Note 7. Indebtedness

 

Credit Facility

We maintain a senior credit facility (the “Credit Facility”) that includes 1) a revolving credit facility in an aggregate principal amount of up to $75,000, 2) a swingline loan in an aggregate principal amount not exceeding $5,000, and 3) letters of credit in an aggregate stated amount not exceeding $2,500.  The Credit Facility matures in March 2025. The Credit Facility also provides for an incremental term loan or an increase in revolving commitments in an aggregate principal amount of at a minimum $25,000 and at a maximum $75,000, subject to the satisfaction of certain conditions and lender considerations. As of December 31, 2022, we had $19,000 outstanding under the Credit Facility. 

 

On December 22, 2022, Mesa and the financial institutions amended the Credit Facility to replace references to the Eurodollar Rate with references to the Secured Overnight Financing Rate ("SOFR").

 

Amounts borrowed under the Credit Facility bear interest at either a base rate or a SOFR rate, plus an applicable spread.

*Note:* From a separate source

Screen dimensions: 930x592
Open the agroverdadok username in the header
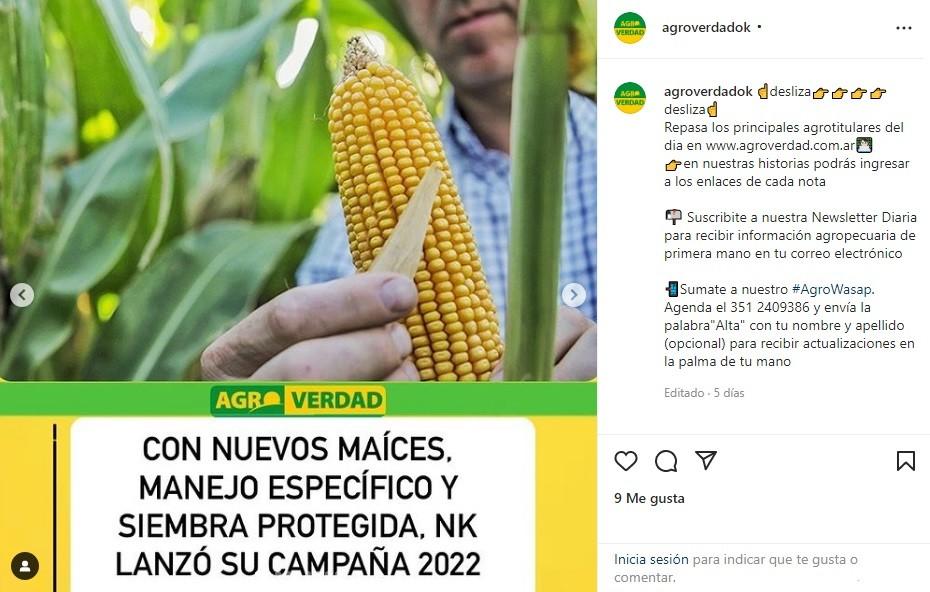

We are obligated to pay quarterly unused commitment fees of between 0.15% and 0.35% of the Credit Facility’s aggregate principal amount, based on our leverage ratio. 

 

The financial covenants in the Credit Facility include a maximum leverage ratio of 5.0 to 1.0 for the period ended December 31, 2022, except that we  may have a leverage ratio of 5.75 to 1.0 for a period of four consecutive quarters following a permitted acquisition. The Credit Facility also stipulates a minimum fixed charge coverage ratio of 1.25 to 1.0. Other covenants include restrictions on our ability to incur debt, grant liens, make fundamental changes, engage in certain transactions with affiliates, or conduct asset sales. As of  December 31, 2022, we were in compliance with all covenants.

 

Convertible Notes 

On August 12, 2019, we issued an aggregate principal amount of $172,500 of Notes. The net proceeds from the Notes, after deducting underwriting discounts and commissions and other related offering expenses payable by us, were approximately $167,056. The Notes mature on August 15, 2025, unless earlier repurchased or converted, and bear interest at a rate of 1.375% payable semi-annually in arrears on February 15 and August 15 each year. 

 

Upon conversion, we will pay or deliver, as the case may be, cash, shares of our common stock, or a combination of cash and shares of our common stock, at our election. Our current intent is to settle conversions entirely in shares of common stock. We will reevaluate this policy from time to time as we receive conversion notices from note holders. The circumstances necessary for conversion were not met during the three months ended December 31, 2022. As of December 31, 2022, the Notes are classified as a long-term liability on our Condensed Consolidated Balance Sheets as the circumstances necessary for conversion were not satisfied as of the end of the period. The if-converted value of the Notes did not exceed the principal balance as of  December 31, 2022.

 

The net carrying amount of the Notes was as follows:

 

  

December 31, 2022

  

March 31, 2022

 

Principal outstanding

 $172,500  $172,500 

Unamortized debt issuance costs

  (2,456)  (3,135)

Net carrying value

 $170,044  $169,365 

 

We recognized interest expense on the Notes as follows:

 

  

Three Months Ended December 31,

  

Nine Months Ended December 31,

 
  

2022

  

2021

  

2022

  

2021

 

Coupon interest expense at 1.375%

 $593  $593  $1,779  $1,779 

Amortization of debt discounts and issuance costs

  227   223   679   666 

Total interest and amortization of debt issuance costs

 $820  $816  $2,458  $2,445 

 

The effective interest rate on the notes is approximately 1.9%.